[Opening Data for this exercise section]
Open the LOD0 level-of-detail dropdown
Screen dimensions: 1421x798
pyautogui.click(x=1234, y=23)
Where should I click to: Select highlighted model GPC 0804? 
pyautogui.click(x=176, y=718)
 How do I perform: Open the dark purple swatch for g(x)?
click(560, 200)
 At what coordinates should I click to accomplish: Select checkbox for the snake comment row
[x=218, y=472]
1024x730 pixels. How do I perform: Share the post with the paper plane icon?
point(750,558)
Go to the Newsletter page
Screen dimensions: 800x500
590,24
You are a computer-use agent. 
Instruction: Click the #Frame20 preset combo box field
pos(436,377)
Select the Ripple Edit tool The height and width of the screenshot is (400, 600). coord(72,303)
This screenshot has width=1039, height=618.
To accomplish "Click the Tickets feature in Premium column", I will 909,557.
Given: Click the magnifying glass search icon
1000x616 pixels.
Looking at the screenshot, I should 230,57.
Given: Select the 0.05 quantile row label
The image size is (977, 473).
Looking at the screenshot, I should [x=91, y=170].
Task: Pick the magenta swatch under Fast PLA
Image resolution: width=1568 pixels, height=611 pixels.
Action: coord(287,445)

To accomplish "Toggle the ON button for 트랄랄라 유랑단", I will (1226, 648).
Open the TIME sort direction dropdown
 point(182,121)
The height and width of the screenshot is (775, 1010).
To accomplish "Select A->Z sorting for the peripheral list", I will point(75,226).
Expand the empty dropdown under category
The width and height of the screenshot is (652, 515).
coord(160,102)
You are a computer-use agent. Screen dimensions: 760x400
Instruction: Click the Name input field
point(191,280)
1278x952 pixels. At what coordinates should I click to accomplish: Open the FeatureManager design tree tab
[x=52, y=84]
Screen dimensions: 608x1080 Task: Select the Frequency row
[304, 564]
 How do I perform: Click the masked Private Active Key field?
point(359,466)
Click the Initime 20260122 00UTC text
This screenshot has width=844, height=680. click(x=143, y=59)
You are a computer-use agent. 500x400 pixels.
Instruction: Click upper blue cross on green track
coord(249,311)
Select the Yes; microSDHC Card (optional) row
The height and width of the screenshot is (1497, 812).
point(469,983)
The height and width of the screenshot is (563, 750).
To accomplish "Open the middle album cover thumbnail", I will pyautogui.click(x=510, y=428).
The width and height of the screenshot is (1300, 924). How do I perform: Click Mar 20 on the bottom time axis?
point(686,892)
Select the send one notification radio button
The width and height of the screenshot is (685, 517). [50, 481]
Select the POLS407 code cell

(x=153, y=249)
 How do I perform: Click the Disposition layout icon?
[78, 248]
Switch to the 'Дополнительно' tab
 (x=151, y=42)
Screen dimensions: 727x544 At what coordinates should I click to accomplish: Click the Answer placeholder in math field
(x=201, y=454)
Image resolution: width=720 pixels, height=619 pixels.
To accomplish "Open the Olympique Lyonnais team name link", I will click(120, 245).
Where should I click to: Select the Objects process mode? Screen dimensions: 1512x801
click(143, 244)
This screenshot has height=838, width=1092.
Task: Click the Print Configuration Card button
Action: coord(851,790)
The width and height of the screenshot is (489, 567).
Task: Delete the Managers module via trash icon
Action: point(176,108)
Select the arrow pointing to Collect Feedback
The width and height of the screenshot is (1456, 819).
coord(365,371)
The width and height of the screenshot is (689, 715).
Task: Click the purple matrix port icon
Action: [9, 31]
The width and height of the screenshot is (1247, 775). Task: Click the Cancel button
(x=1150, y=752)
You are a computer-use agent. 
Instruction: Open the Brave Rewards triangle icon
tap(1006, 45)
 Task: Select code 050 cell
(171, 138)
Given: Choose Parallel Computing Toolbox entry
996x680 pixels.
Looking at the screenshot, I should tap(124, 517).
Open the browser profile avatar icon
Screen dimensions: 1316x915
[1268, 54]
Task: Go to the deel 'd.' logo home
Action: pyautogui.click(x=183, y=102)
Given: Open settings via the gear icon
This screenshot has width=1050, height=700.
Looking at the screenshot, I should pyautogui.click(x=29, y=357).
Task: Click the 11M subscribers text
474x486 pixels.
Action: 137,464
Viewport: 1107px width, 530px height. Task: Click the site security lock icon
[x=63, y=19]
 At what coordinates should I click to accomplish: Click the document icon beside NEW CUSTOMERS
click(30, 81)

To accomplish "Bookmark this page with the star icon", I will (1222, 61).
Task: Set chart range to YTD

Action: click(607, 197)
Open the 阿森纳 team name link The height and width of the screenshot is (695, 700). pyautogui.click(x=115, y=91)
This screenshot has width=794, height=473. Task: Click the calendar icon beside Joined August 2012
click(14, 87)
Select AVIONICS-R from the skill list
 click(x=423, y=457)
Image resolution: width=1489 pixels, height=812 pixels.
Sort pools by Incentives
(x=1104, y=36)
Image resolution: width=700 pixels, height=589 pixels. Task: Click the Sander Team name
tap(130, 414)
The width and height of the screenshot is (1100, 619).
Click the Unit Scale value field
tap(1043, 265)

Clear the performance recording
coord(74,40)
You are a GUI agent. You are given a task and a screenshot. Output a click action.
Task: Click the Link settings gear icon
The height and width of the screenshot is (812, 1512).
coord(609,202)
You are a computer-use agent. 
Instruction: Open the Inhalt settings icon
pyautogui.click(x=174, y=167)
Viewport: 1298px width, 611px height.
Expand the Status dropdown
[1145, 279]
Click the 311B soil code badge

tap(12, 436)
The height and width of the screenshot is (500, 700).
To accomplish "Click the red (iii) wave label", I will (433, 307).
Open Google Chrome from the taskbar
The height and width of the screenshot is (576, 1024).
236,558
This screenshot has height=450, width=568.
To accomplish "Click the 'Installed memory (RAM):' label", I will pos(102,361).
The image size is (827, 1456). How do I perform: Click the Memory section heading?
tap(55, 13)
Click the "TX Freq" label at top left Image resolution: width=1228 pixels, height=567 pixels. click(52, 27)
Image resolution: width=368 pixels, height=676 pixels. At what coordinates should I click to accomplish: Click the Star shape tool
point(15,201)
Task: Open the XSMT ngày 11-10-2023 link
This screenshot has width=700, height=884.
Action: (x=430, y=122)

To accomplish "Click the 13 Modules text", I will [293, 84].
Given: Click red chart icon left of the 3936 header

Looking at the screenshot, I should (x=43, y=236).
[Closing Data for this exercise section]
* [Work required]: Every entry should be reproduced exactly, with no part omitted.

* [Task result]:
Open the LOD0 level-of-detail dropdown
Screen dimensions: 1421x798
pyautogui.click(x=1234, y=23)
Where should I click to: Select highlighted model GPC 0804? 
pyautogui.click(x=176, y=718)
 How do I perform: Open the dark purple swatch for g(x)?
click(560, 200)
 At what coordinates should I click to accomplish: Select checkbox for the snake comment row
[x=218, y=472]
1024x730 pixels. How do I perform: Share the post with the paper plane icon?
point(750,558)
Go to the Newsletter page
Screen dimensions: 800x500
590,24
You are a computer-use agent. 
Instruction: Click the #Frame20 preset combo box field
pos(436,377)
Select the Ripple Edit tool The height and width of the screenshot is (400, 600). coord(72,303)
This screenshot has width=1039, height=618.
To accomplish "Click the Tickets feature in Premium column", I will 909,557.
Given: Click the magnifying glass search icon
1000x616 pixels.
Looking at the screenshot, I should 230,57.
Given: Select the 0.05 quantile row label
The image size is (977, 473).
Looking at the screenshot, I should [x=91, y=170].
Task: Pick the magenta swatch under Fast PLA
Image resolution: width=1568 pixels, height=611 pixels.
Action: coord(287,445)

To accomplish "Toggle the ON button for 트랄랄라 유랑단", I will (1226, 648).
Open the TIME sort direction dropdown
 point(182,121)
The height and width of the screenshot is (775, 1010).
To accomplish "Select A->Z sorting for the peripheral list", I will point(75,226).
Expand the empty dropdown under category
The width and height of the screenshot is (652, 515).
coord(160,102)
You are a computer-use agent. Screen dimensions: 760x400
Instruction: Click the Name input field
point(191,280)
1278x952 pixels. At what coordinates should I click to accomplish: Open the FeatureManager design tree tab
[x=52, y=84]
Screen dimensions: 608x1080 Task: Select the Frequency row
[304, 564]
 How do I perform: Click the masked Private Active Key field?
point(359,466)
Click the Initime 20260122 00UTC text
This screenshot has width=844, height=680. click(x=143, y=59)
You are a computer-use agent. 500x400 pixels.
Instruction: Click upper blue cross on green track
coord(249,311)
Select the Yes; microSDHC Card (optional) row
The height and width of the screenshot is (1497, 812).
point(469,983)
The height and width of the screenshot is (563, 750).
To accomplish "Open the middle album cover thumbnail", I will pyautogui.click(x=510, y=428).
The width and height of the screenshot is (1300, 924). How do I perform: Click Mar 20 on the bottom time axis?
point(686,892)
Select the send one notification radio button
The width and height of the screenshot is (685, 517). [50, 481]
Select the POLS407 code cell

(x=153, y=249)
 How do I perform: Click the Disposition layout icon?
[78, 248]
Switch to the 'Дополнительно' tab
 (x=151, y=42)
Screen dimensions: 727x544 At what coordinates should I click to accomplish: Click the Answer placeholder in math field
(x=201, y=454)
Image resolution: width=720 pixels, height=619 pixels.
To accomplish "Open the Olympique Lyonnais team name link", I will click(120, 245).
Where should I click to: Select the Objects process mode? Screen dimensions: 1512x801
click(143, 244)
This screenshot has height=838, width=1092.
Task: Click the Print Configuration Card button
Action: coord(851,790)
The width and height of the screenshot is (489, 567).
Task: Delete the Managers module via trash icon
Action: point(176,108)
Select the arrow pointing to Collect Feedback
The width and height of the screenshot is (1456, 819).
coord(365,371)
The width and height of the screenshot is (689, 715).
Task: Click the purple matrix port icon
Action: [9, 31]
The width and height of the screenshot is (1247, 775). Task: Click the Cancel button
(x=1150, y=752)
You are a computer-use agent. 
Instruction: Open the Brave Rewards triangle icon
tap(1006, 45)
 Task: Select code 050 cell
(171, 138)
Given: Choose Parallel Computing Toolbox entry
996x680 pixels.
Looking at the screenshot, I should tap(124, 517).
Open the browser profile avatar icon
Screen dimensions: 1316x915
[1268, 54]
Task: Go to the deel 'd.' logo home
Action: pyautogui.click(x=183, y=102)
Given: Open settings via the gear icon
This screenshot has width=1050, height=700.
Looking at the screenshot, I should pyautogui.click(x=29, y=357).
Task: Click the 11M subscribers text
474x486 pixels.
Action: 137,464
Viewport: 1107px width, 530px height. Task: Click the site security lock icon
[x=63, y=19]
 At what coordinates should I click to accomplish: Click the document icon beside NEW CUSTOMERS
click(30, 81)

To accomplish "Bookmark this page with the star icon", I will (1222, 61).
Task: Set chart range to YTD

Action: click(607, 197)
Open the 阿森纳 team name link The height and width of the screenshot is (695, 700). pyautogui.click(x=115, y=91)
This screenshot has width=794, height=473. Task: Click the calendar icon beside Joined August 2012
click(14, 87)
Select AVIONICS-R from the skill list
 click(x=423, y=457)
Image resolution: width=1489 pixels, height=812 pixels.
Sort pools by Incentives
(x=1104, y=36)
Image resolution: width=700 pixels, height=589 pixels. Task: Click the Sander Team name
tap(130, 414)
The width and height of the screenshot is (1100, 619).
Click the Unit Scale value field
tap(1043, 265)

Clear the performance recording
coord(74,40)
You are a GUI agent. You are given a task and a screenshot. Output a click action.
Task: Click the Link settings gear icon
The height and width of the screenshot is (812, 1512).
coord(609,202)
You are a computer-use agent. 
Instruction: Open the Inhalt settings icon
pyautogui.click(x=174, y=167)
Viewport: 1298px width, 611px height.
Expand the Status dropdown
[1145, 279]
Click the 311B soil code badge

tap(12, 436)
The height and width of the screenshot is (500, 700).
To accomplish "Click the red (iii) wave label", I will (433, 307).
Open Google Chrome from the taskbar
The height and width of the screenshot is (576, 1024).
236,558
This screenshot has height=450, width=568.
To accomplish "Click the 'Installed memory (RAM):' label", I will pos(102,361).
The image size is (827, 1456). How do I perform: Click the Memory section heading?
tap(55, 13)
Click the "TX Freq" label at top left Image resolution: width=1228 pixels, height=567 pixels. click(52, 27)
Image resolution: width=368 pixels, height=676 pixels. At what coordinates should I click to accomplish: Click the Star shape tool
point(15,201)
Task: Open the XSMT ngày 11-10-2023 link
This screenshot has width=700, height=884.
Action: (x=430, y=122)

To accomplish "Click the 13 Modules text", I will [293, 84].
Given: Click red chart icon left of the 3936 header

Looking at the screenshot, I should (x=43, y=236).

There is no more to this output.